Hard hat goes flying, clunk, clunk

This farm is small- just 66 turbines, and most of its electricity is consumed right here in Wyoming.  Compare that to the Chokecherry project where a proposed one thousand wind turbines would generate electricity for the west coast.  In theory. 

University of Wyoming professor Rob Godby compares it to real estate.

(SB ROB GODBY)

“We have a great house and a relatively poor location

Because Wyoming has powerful wind resources, but its far away from the states that need more energy.

(SB ROB GODBY)

“and in order to overcome that location, we need to build transmission line and those are expensive.”
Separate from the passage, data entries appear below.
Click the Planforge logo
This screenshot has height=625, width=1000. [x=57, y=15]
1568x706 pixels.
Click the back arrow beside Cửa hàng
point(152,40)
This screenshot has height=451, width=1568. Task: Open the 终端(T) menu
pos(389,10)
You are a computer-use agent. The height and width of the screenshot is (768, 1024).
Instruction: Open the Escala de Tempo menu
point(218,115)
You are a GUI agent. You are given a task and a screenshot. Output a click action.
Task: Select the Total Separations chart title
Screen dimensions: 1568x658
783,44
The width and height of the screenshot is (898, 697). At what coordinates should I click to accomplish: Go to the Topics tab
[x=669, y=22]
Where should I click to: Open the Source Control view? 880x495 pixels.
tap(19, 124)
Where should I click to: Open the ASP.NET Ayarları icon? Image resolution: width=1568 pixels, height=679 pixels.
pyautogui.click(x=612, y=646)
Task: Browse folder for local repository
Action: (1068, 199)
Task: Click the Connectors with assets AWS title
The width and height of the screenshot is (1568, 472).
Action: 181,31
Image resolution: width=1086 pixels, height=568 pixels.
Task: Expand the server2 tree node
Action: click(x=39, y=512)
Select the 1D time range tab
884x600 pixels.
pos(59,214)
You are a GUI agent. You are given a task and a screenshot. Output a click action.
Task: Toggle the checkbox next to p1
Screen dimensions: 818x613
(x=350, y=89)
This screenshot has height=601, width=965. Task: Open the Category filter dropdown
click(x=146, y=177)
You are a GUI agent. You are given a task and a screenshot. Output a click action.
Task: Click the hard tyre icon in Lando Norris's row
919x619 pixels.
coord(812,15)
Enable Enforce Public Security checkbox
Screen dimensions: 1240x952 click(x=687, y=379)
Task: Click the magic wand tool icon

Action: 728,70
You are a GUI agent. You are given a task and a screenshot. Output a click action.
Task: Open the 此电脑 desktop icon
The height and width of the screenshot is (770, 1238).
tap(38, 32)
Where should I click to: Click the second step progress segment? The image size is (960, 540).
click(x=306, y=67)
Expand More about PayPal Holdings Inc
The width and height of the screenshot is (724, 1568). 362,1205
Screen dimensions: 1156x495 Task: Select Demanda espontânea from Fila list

Three billion dollars expensive.  That’s the projected cost of TransWest Express, the transmission line that would carry some of Chokecherry’s power 725 miles to a station in Nevada.  Both projects are backed by The Anschutz Corporation, a  Denver-based energy conglomerate.  In order to BUILD their transmission line, Anschutz will have to cut through a lot of backyards….

(SB ROB GODBY)

People don’t like change! They move to particular places for a reason, they like where they are and if you come in and say this is what we’re going to do for the good of the rest of the county, in some ways they’re sacrificing.”

(SOUND UP TRUCK)

One of those sacrificing, is Wyoming rancher Niels Hansen.  He drives me up over a fiery-red rim to get better look at his land.

(SOUNDBITE NIELS HANSEN)

ME: oh wow, HIM: can you get that back east? Hahaha.

Utah-based Rocky Mountain Power is planning a different long distance transmission line- one that Chokecherry could also use to transport its electricity.

(SOUND UP)

Gateway west, we’re almost underneath it, it will be running from east to west. Right across this property.  And Hansen has been fighting it since the first letter arrived.

(SOUNDBITE NH)

I wrote back and said you’re not welcome on our property. Stay off until you give me specifics of where you want to go and what you wanna do.”

That didn’t work - Hansen says the transmission company could have built on his property anyway by claiming eminent domain.  Now, he seems resigned to the fact that the line will probably be built.  I asked him what he thinks it will look like.

(SOUNDBITE NH)

My worst nightmare! Hahahaha.

Private landowners slow down the process.  And so do the feds because two-thirds of Transwest will cross federal land. Beverly Gorny of Wyoming’s Bureau of Land Management says they’ll have to issue a record of decision, then grant a right of way, then a notice to proceed….

(SOUNDBITE Beverly Gorny)

But we’re not the only entity they have to deal with in terms of getting this up and built and going.  

There’s also Utah, Colorado, Nevada, and then there are environmental interests….

(SOUNDBITE Beverly Gorny)

“So they have many, many I’s to dot and T’s to cross before they can actually break ground.”

So, essentially this wind farm and its transmission lines are one gigantic bet on future energy policies and demands. TransWest sounds optimistic, they’re quote very advanced in the federal environmental analysis process unquote.. And Rob Godby of the University of Wyoming says the combination of the Obama administration’s push to reduce emissions, AND state’s renewable energy mandates all mean transmission from Wyoming to the western grid could be incredibly profitable.

(SB ROB GODBY)

And that’s really the bottom line. But like anything else, that remains to be seen.   Its a gamble.

And a long term gamble at that.  TransWest Express has been under development since 2005 and if approved, it likely won’t be online for at least two to three more years.  For Inside Energy, I’m Leigh Paterson.